Les scientifiques font parler L'ADN des mammouths un million d'années plus tard

Selon une étude parue dans la revue Nature, de l’ADN de mammouth a été séquencé, un ADN vieux de plus d’un million d’années. C’est la première fois que l’on parvient à séquencer de l’ADN si ancien. Il appartient à trois mammouths : un mammouth laineux et deux mammouths des steppes qui vivaient il y a environ 1,2 million d’années. Le précédent record d’ADN ancien séquencé était celui d’un cheval vieux de 700.000 ans.

Des échantillons de poudre dentaire comme une pincée de sel pour séquencer l’ADN

Les fossiles dont les ADN ont été séquencés, ont été découverts dans les années 1970 en Sibérie, dans du permafrost (du sol gelé en profondeur, aussi appelé permafrost), et conservés à l’Académie russe des sciences, à Moscou.

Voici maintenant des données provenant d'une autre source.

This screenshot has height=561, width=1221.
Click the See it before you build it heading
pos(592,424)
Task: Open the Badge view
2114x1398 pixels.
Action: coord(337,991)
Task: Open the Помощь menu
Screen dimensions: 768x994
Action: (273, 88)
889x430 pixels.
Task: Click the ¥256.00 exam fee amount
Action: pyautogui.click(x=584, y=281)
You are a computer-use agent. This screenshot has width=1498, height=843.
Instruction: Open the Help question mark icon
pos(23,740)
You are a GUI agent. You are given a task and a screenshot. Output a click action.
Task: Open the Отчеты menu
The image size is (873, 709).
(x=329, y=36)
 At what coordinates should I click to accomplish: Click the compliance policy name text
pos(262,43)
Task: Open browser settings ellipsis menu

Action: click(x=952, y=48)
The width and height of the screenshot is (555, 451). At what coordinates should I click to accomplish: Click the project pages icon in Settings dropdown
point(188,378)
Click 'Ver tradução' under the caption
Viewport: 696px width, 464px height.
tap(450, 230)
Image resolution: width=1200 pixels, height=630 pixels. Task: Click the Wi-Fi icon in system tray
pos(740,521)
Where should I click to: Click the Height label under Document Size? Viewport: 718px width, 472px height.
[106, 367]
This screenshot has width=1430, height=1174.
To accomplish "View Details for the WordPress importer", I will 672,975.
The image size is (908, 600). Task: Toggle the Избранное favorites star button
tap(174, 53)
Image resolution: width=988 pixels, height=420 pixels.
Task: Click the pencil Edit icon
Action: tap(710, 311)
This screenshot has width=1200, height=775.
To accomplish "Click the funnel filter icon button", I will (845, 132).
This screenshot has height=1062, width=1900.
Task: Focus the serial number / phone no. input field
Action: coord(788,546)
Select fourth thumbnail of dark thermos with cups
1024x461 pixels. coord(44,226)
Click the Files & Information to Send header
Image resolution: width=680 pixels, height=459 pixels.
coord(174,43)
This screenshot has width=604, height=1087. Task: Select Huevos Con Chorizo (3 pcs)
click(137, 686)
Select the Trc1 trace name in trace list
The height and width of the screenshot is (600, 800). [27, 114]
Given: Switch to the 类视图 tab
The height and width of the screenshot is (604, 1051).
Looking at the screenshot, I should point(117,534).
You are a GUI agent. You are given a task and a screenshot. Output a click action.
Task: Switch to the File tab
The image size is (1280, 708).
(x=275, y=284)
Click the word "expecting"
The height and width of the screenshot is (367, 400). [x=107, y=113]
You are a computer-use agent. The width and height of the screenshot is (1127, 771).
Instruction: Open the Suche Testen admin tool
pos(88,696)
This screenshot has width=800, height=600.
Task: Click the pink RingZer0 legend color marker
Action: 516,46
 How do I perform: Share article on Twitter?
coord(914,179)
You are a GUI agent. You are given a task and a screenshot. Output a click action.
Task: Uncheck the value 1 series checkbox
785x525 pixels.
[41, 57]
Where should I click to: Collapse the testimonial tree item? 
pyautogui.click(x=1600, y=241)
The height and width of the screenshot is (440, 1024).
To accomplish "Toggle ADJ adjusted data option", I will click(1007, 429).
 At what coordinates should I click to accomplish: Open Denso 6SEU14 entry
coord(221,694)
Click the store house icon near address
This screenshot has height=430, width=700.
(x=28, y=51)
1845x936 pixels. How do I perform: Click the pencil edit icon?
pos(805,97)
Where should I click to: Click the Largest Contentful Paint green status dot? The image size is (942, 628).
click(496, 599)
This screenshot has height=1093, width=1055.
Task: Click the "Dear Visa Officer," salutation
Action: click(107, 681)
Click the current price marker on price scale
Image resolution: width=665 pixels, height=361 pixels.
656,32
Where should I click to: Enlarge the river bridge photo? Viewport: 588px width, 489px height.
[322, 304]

Une équipe internationale de généticiens a récupéré et séquencé l’ADN à l’intérieur de l’émail des dents, préservé grâce aux températures froides. Il s’agissait de minuscules échantillons de poudre dentaire."Comme une pincée de sel pour assaisonner un plat", a expliqué lors d’une conférence de presse Love Dalen, professeur de génétique du centre de paléogénétique de Stockholm.

Un ADN plus vieux que celui des Néandertaliens

Malgré leur état dégradé, les scientifiques sont parvenus à séquencer des millions de paires de bases, les briques qui constituent l’ADN, et à estimer l’âge à partir de cette précieuse information, plus précise que les preuves géologiques.

Love Dalen n’en revient toujours pas : "L’ADN est incroyablement ancien. Les échantillons sont mille fois plus vieux que des restes de Vikings, et même antérieurs à l’existence des hommes modernes et des Néandertaliens. C’est la première fois que quelqu’un récupère de l’ADN à partir de spécimens qui ont plus d’un million d’années. Et cela a été défi. Il nous a fallu plusieurs années pour extraire les données et les analyser."

Des mammouths génétiquement adaptés au froid

Les analyses génétiques étonnent les chercheurs : d’une part, à cette époque en Sibérie, il n’y a pas eu qu’une seule espèce de mammouth des steppes, mais deux lignées génétiques différentes. Et d’autre part, on pensait que les mammouths laineux avaient développé des pelages épais pour s’adapter au climat froid. En réalité, les gènes associés à la thermorégulation et à la croissance des poils sont déjà présents dans les génomes des premiers mammouths.

En utilisant le génome d’un éléphant d’Afrique, un cousin moderne du mammouth, les chercheurs ont aussi découvert que le plus âgé, Krestovka, était issu d’une lignée génétique jusqu’ici inconnue, qui aurait divergé des autres espèces il y a environ 2 millions d’années puis colonisé l’Amérique du Nord.

Le dégel du permafrost sibérien, lié au réchauffement climatique, met au jour de plus en plus de fossiles. Une véritable mine qui rend les scientifiques avides d’étudier aussi le passé de plus petits animaux, comme les ancêtres des élans, bœufs musqués, ou lemmings.